→ Excerpted text:
----
There is a term used in addiction treatment called an intervention where the loved ones (family and friends) confront (the usually unsuspecting) alcoholic with the truth. The force of having many people say the same thing over and over to their face is sometimes successful in bringing the addict/alcoholic to face the shameful reality of their problem. Your parents are the ones in need of an intervention, your brother sounds so far gone, unreachable until his parents stop bailing him out. They enable him to be sick, as you have said.

But sometimes an intervention backfires. If you and your healthy siblings did an intervention and your parents decided that all of you were raving lunatics, refused to have any more to do with all of you, and kicked you out of their lives for good; could you, Sparkle, live with the consequences?

Also, if your brother is doing things that are clearly illegal, perhaps you should talk to an attorney or the DA. Stealing from ones own parents is a crime. If you and your siblings feel that strongly about the matter, perhaps consulting an attorney is a good idea.

Are you willing to risk your relationship with your parents for the truth?
 
I hate to say it, and this would be so hard to do, but if your parents are happy enabling your brother, let them. They are in their 80s, as you say, and who knows how long they will be with you. Just love them. Perhaps it just hurts them too much to admit your brother hasn’t made a life for himself, and they want to believe he’ll make good on it this time. Would you rather them die poor and delusional, or estranged from the loving family members with only a fake relationship with your brother?
Seeking legal action against your brother is not out of the question. He is clearly a sick individual. However, sometimes the best way to help the victim is to remove the perpetrator.

Suppose your best girlfriend confides that she was date raped. However, she is still attracted to this guy and somehow believes she can continue dating him. Next date, it happens again. And again, and again, and again. Seriously, this happens. It’s the same in cases of spousal abuse. All the while, you’re coaching her, reminding her to get out, seek help… but it won’t work; she just refuses to listen, wants to believe he is ‘good at heart.’ Is it better to drive a wedge between you and your friend, putting her out of your reach, or to ‘go behind her back’ and have this **** arrested for the criminal he is, even if he happens to be your friend, or gasp your brother???
----
→ Given information:
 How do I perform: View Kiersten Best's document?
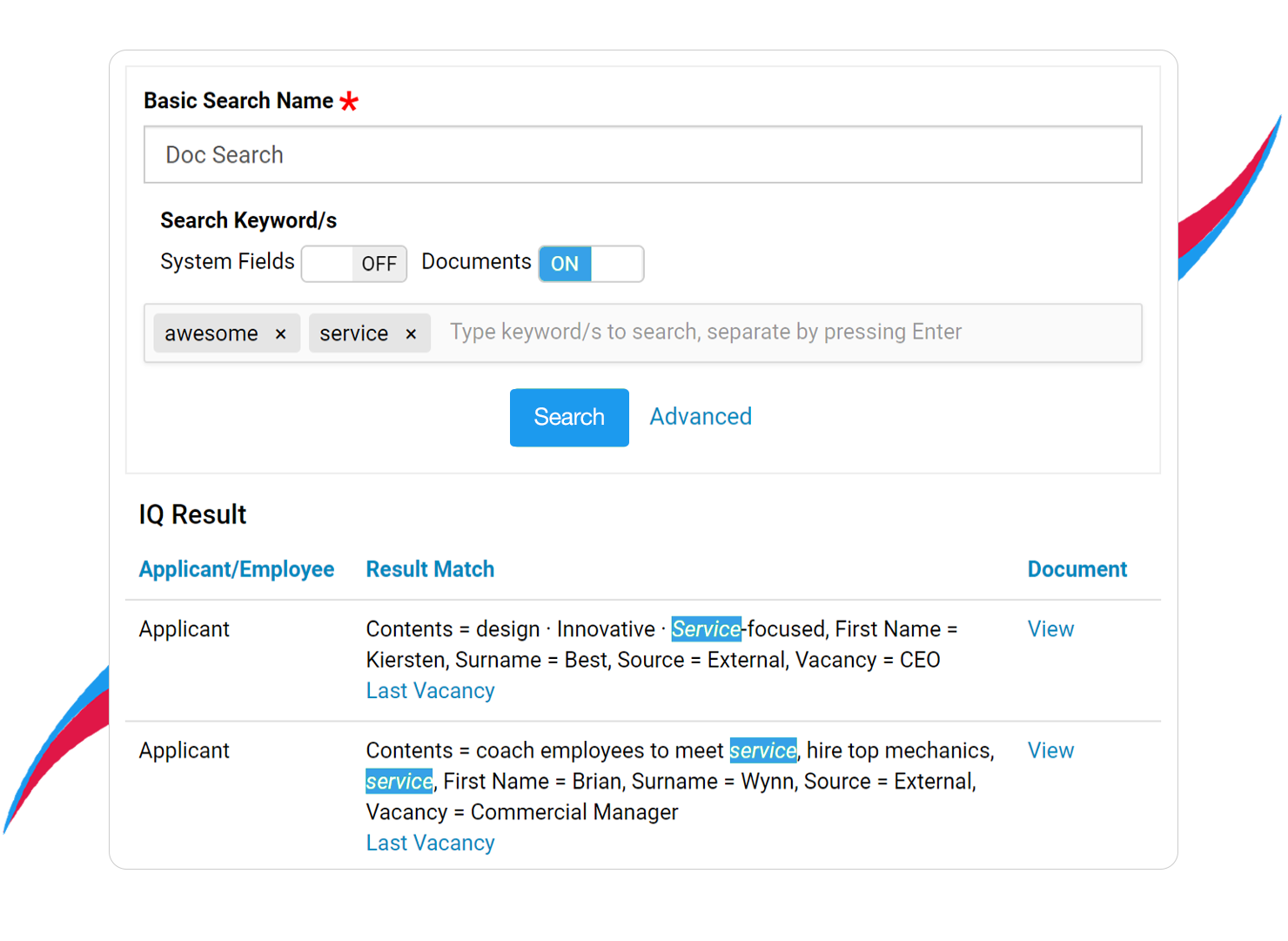point(1050,629)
----
→ Task statement: Which sentences in the advice text above end in a question mark? Quote each one in full.

→ Problem solution:
1. "If you and your healthy siblings did an intervention and your parents decided that all of you were raving lunatics, refused to have any more to do with all of you, and kicked you out of their lives for good; could you, Sparkle, live with the consequences?"
2. "Are you willing to risk your relationship with your parents for the truth?"
3. "Would you rather them die poor and delusional, or estranged from the loving family members with only a fake relationship with your brother?"
4. "Is it better to drive a wedge between you and your friend, putting her out of your reach, or to 'go behind her back' and have this **** arrested for the criminal he is, even if he happens to be your friend, or gasp your brother???"